我紧了紧眼,双手危险地握成拳头,努力调整着自己的呼吸,耐着性子回答着死马,“本公主历史课学得好,比克瑙作为奥斯维辛附属营
地在其主营地两英里之外,占地400英亩,其中包含30座低矮的砖制营房、20个木制房屋以及4个破烂不堪的毒气室和焚尸炉。我们只找砖制营
房就对了。”
“那……”死马刚一开口,准备继续追问时,就被我狠狠地掐住了脖子,声音在喉咙里打转,却冒不出来。因为自己的身高不够,我整个
人像沙袋一样,直直地挂在了死马的身上,手臂伸得笔直,两脚悬空吊着。
“从现在开始,我命令你不准再在我面前说话,你要是再敢说一个字,我立刻把你踢回学校,懂?”我两眼猩红地看着死马,现在老娘的
心情非常不好,少惹我!
死马怯生生地点了点头,表示自己已经深刻地领悟到了我的意思,并且会义不容辞地坚决遵守,我满意地松开手,自己一人朝前走去。
“宠儿怎么了?”死马小声地问着身旁的尸冢墓。
尸冢墓温柔地看了一眼前面走得雄赳赳,气昂昂的的女生,“或许是因为宠儿的压力过大,心情不好。”
死马点头。
“我看,是因为女生每个月的那几天。”贾斯丁捂着嘴偷偷凑了过去。
“PIA”,我一个不经意地转身,很豪迈地一脚踢在了贾斯丁的那什么上,贾斯丁痛苦地捂着下体蹲在了地上,表情痛苦得狰狞,狰狞得抽
搐,抽搐得变形,变形得成了金刚。
“你很了解女生嘛,啊,每个月的那几天!不好意思,你每个月的这几天正好撞上了我每个月的那几天,老实回答,它断了没?”我晃了
晃手指,恶狠狠地指着贾斯丁捂着的地方问道。
“断……了,断了……”贾斯丁蚊子般大小的声音断断续续地回答着,听上去十分辛苦。
“我不信,再补几脚。”我甩开脚丫子,准备继续朝贾斯丁的某个部位踢去。
贾斯丁紧紧夹着大腿,半蹲着身子,两手捂在中间,脸涨得通红,(这是我猜的,天太黑,看不出颜色),动弹不得,只得听天由命地看
着我,紧紧咬着腮帮子。
尸冢墓抽手拉着我,虽然我的身子被尸冢墓拉住,朝后仰着,可是我脚下的功夫却没停下来,仍旧使劲地朝贾斯丁踹去,无奈,自己手短
脚短的,竟然没有碰到。
死马小心地扶着贾斯丁,退到一旁,埋着头不敢吱声,看了我一眼,心虚地架着贾斯丁走在了前面,贾斯丁夹着腿,撅着屁股,走得一冲
一冲的。
尸冢墓好笑地看着我,等着我的吩咐。
“我的脚现在很累,用背的。

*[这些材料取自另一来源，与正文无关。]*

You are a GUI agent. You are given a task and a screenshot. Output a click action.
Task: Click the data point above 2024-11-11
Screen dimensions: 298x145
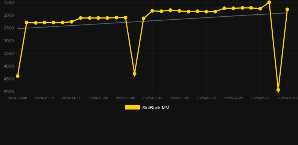click(71, 22)
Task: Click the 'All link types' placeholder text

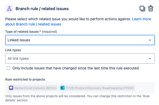Action: (18, 58)
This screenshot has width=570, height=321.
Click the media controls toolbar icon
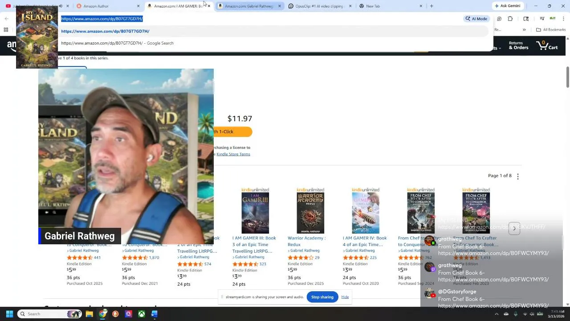[542, 19]
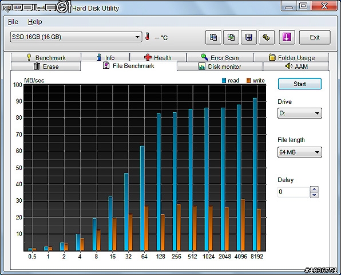Increase the Delay value with up arrow
341x275 pixels.
[314, 189]
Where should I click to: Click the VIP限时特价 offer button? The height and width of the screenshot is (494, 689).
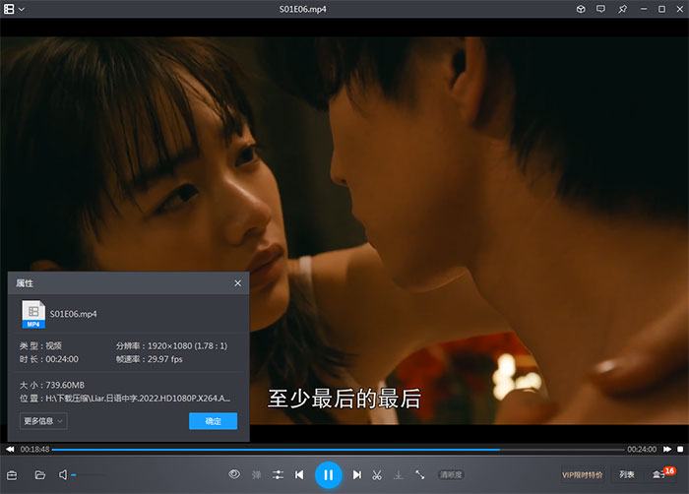pos(582,475)
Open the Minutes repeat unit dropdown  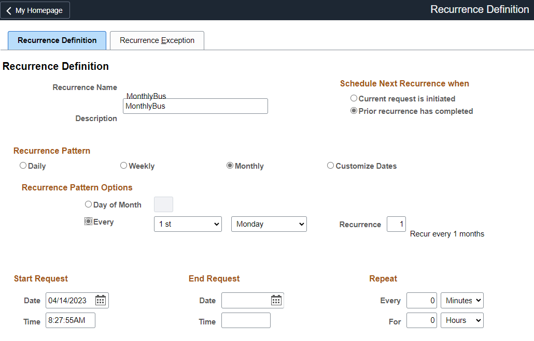tap(461, 300)
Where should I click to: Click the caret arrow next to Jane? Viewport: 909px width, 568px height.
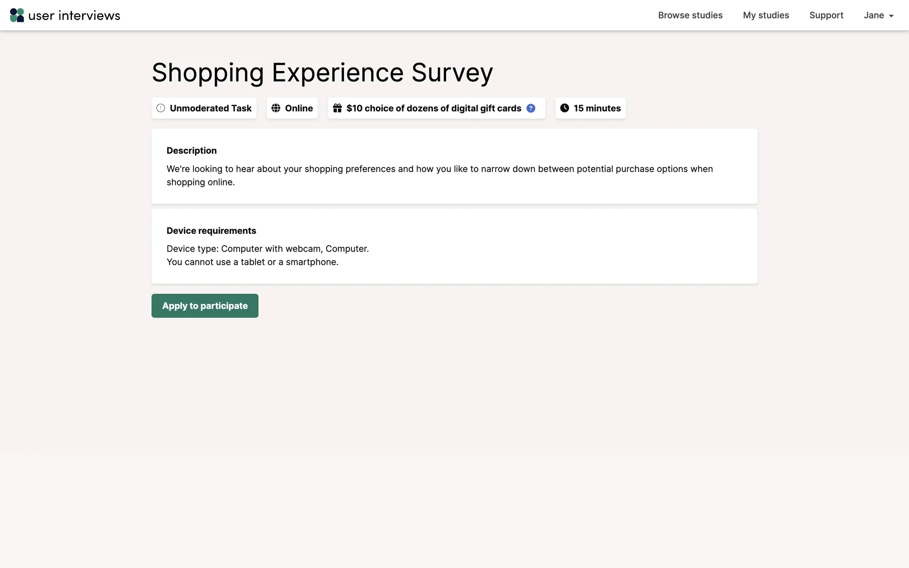[891, 16]
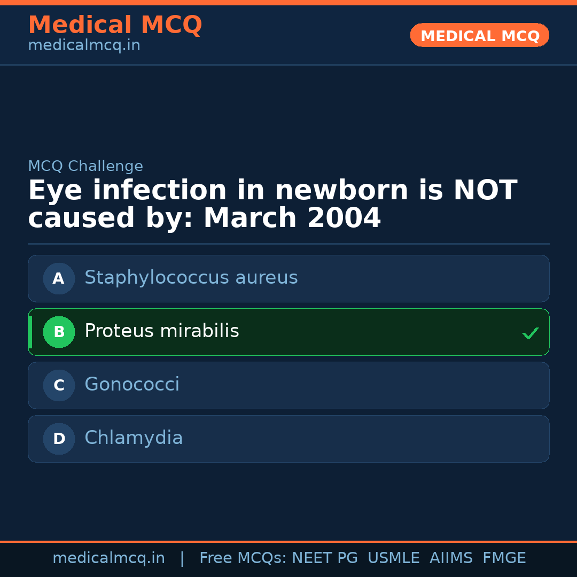Viewport: 577px width, 577px height.
Task: Click the eye infection question heading
Action: [x=272, y=205]
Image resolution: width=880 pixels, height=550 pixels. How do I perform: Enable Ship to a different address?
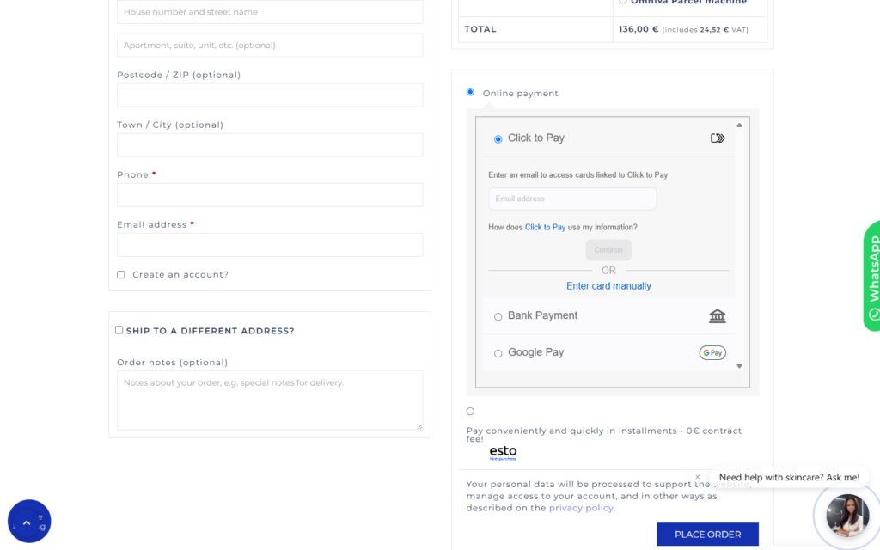tap(119, 330)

”
“好,用背的。”尸冢墓转身,蹲下,我熟门熟路地趴在他的后背上,优哉游哉地一颠一颠地朝前前进着。
……
利布兴切尔的房间。
我们站在屋里四下张望着,以集中营现有的设备而言,这个房间算是奢侈的了。利布兴切尔坐在书桌旁,埋头整理公务,一副心平气和地
模样。
“看样子不像。”我摸了摸下巴,用细小的声音说道。没办法,“隐身符”只能隐身,不能消除声音,要是被他听到了,没准他会认为是
那些被他们杀害的犹太人回来索命了,我的一个不小心,可能就会改变历史,他要是被吓死了,这么重大的历史责任,我可负担不起。
贾斯丁和死马规矩地站在一旁,不敢开腔。
……
门格勒的房间。
门格勒把自己的房间当成实验室在用,架子上的玻璃瓶里浸泡着一双双眼珠子,眼球的颜色有淡黄色、淡蓝色、绿色和紫罗兰色。门格勒
最喜欢的实验就是将颜料注入孩子们没有麻醉过的眼球,改变他们眼球的颜色,孩子的眼睛大多因此失明,那种撕心裂肺的疼痛自不必说。
“这个人太残忍了。”尸冢墓看着玻璃瓶冷冷地说道。
“这还算好的,”我小声地回答着,怕被正专心致志做研究的门格勒听到,“更令人恐怖的是压力舱试验。犯人被关进一个压力舱,他们
的呼吸情况被详细记录下来,直到断气为止。压力舱内巨大的压力常常使犯人的身体紧贴到舱壁上,要么窒息而死,要么肺部爆裂而死。”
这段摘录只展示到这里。